## Job
Pick out each line of the data below that contains the string "width", and copy those lines.

## Data for locating described items
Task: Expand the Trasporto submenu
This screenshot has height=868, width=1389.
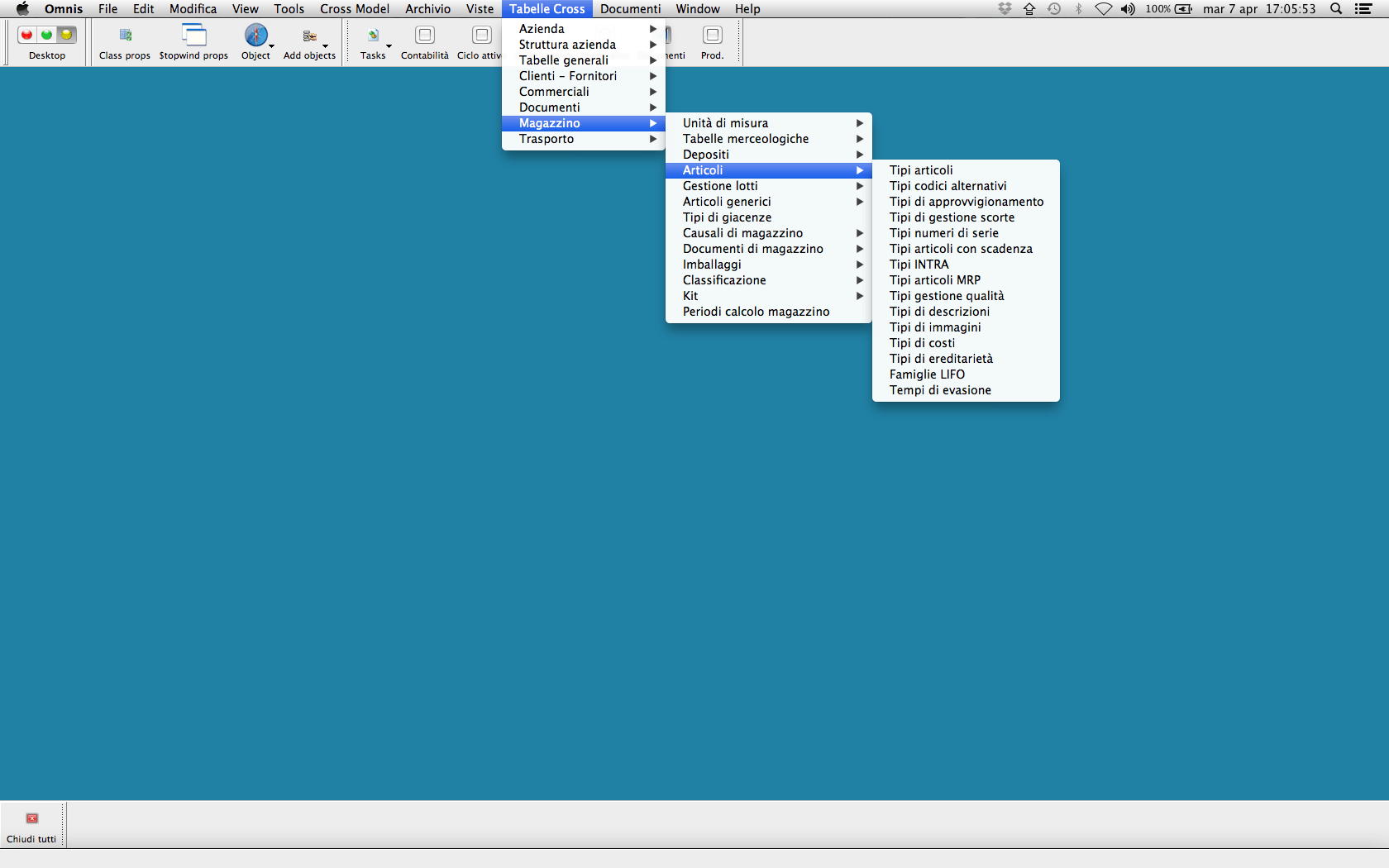Action: [547, 139]
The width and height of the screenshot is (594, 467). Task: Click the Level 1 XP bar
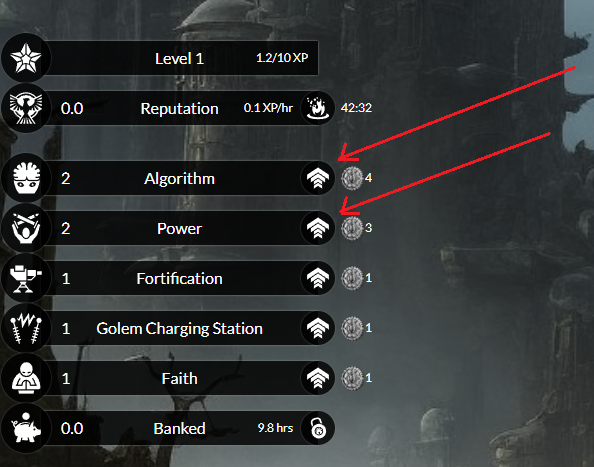pos(182,58)
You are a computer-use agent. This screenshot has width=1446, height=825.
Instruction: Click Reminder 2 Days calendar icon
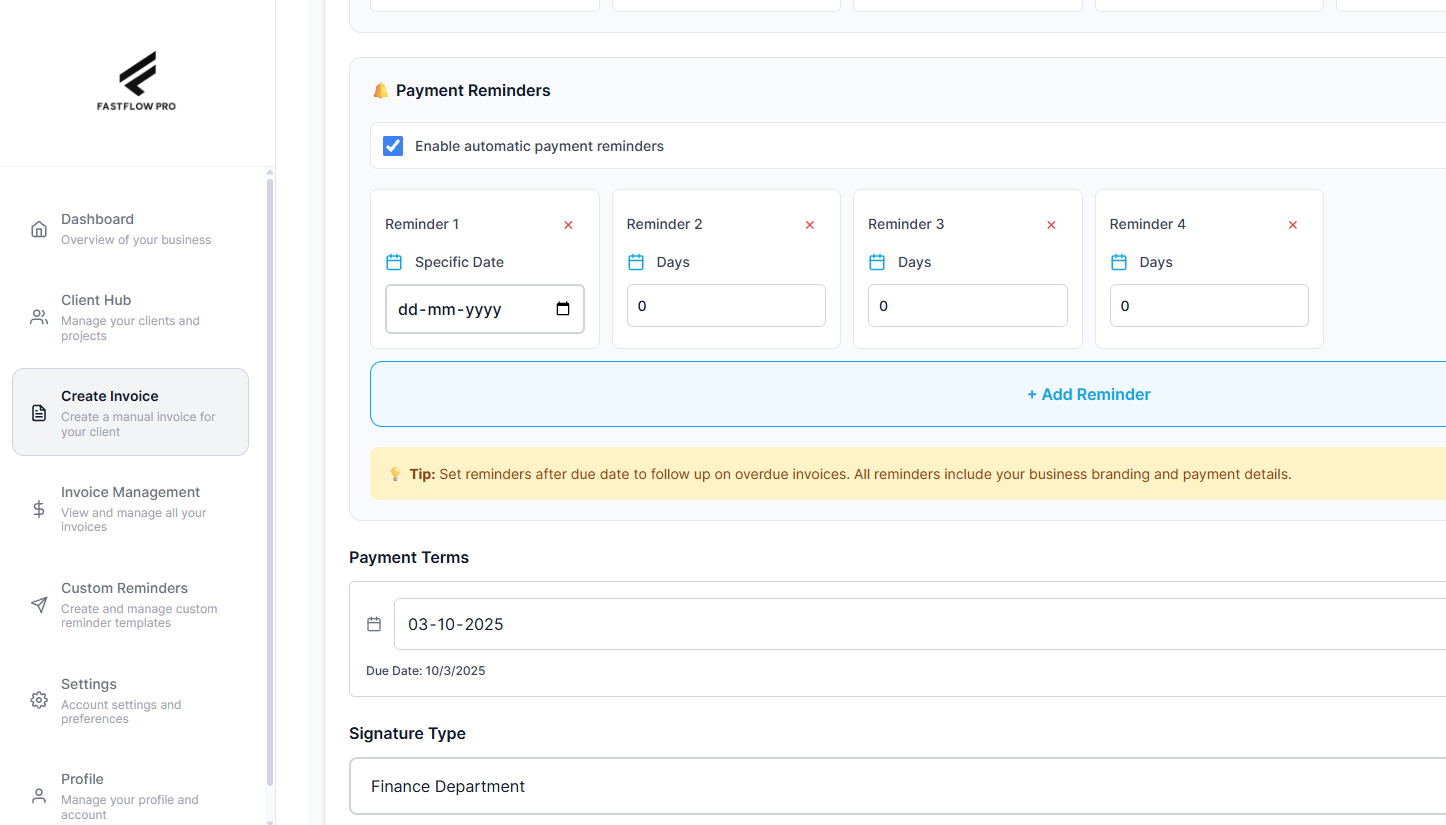[x=636, y=262]
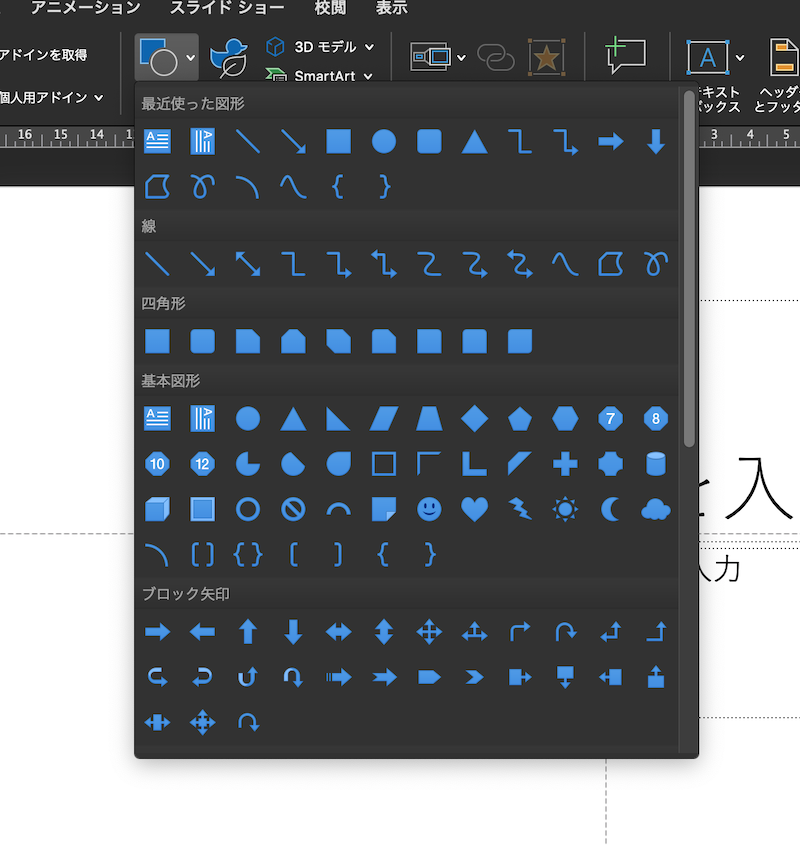Pick the smiley face shape
Image resolution: width=800 pixels, height=845 pixels.
(429, 510)
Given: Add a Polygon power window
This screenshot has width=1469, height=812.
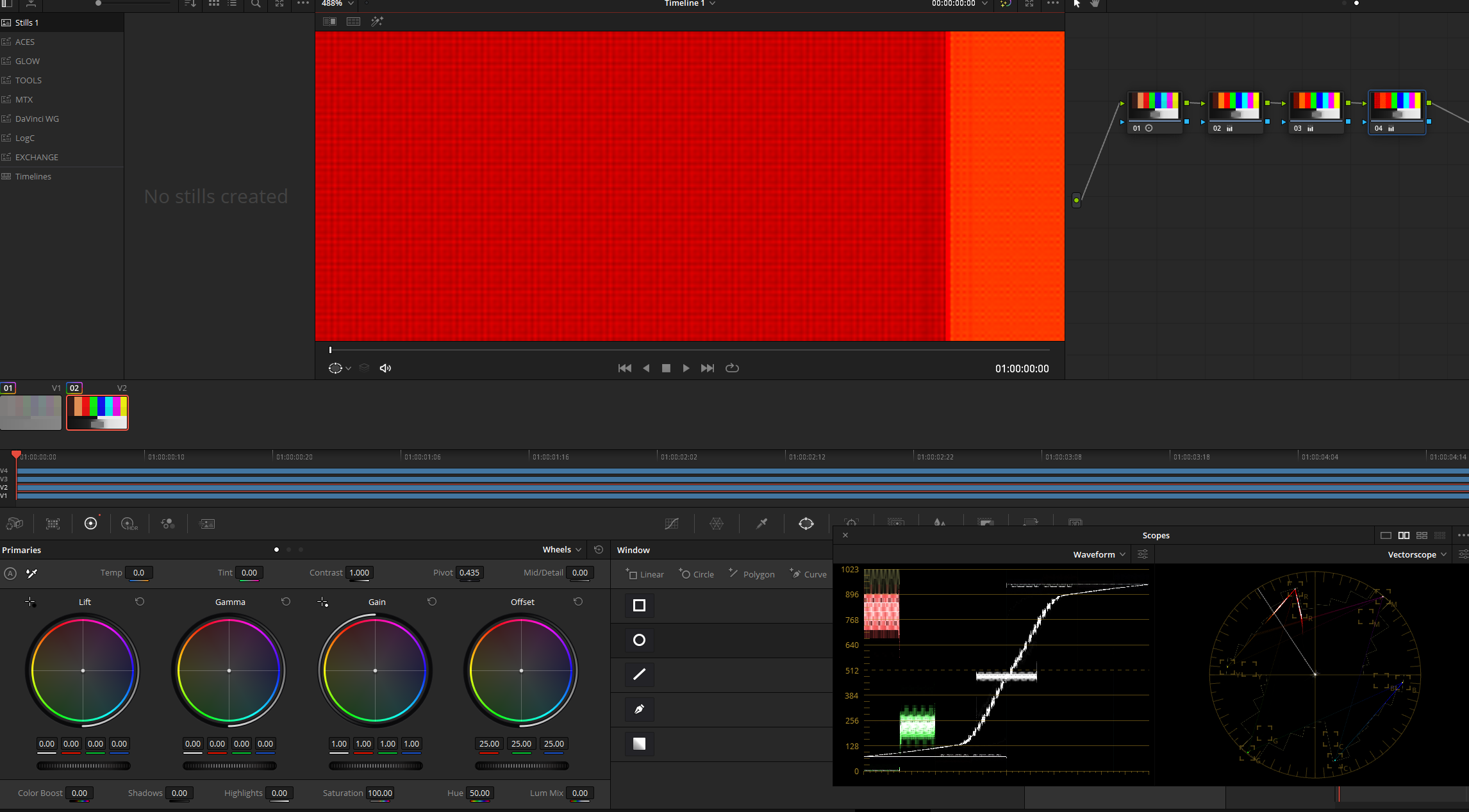Looking at the screenshot, I should pos(751,574).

## Right answer
This screenshot has height=868, width=1389.
The width and height of the screenshot is (594, 467). Task: Click the Level 1 XP bar
You are a computer-use agent. This screenshot has width=1446, height=825.
Image resolution: width=800 pixels, height=845 pixels.
This screenshot has width=1469, height=812.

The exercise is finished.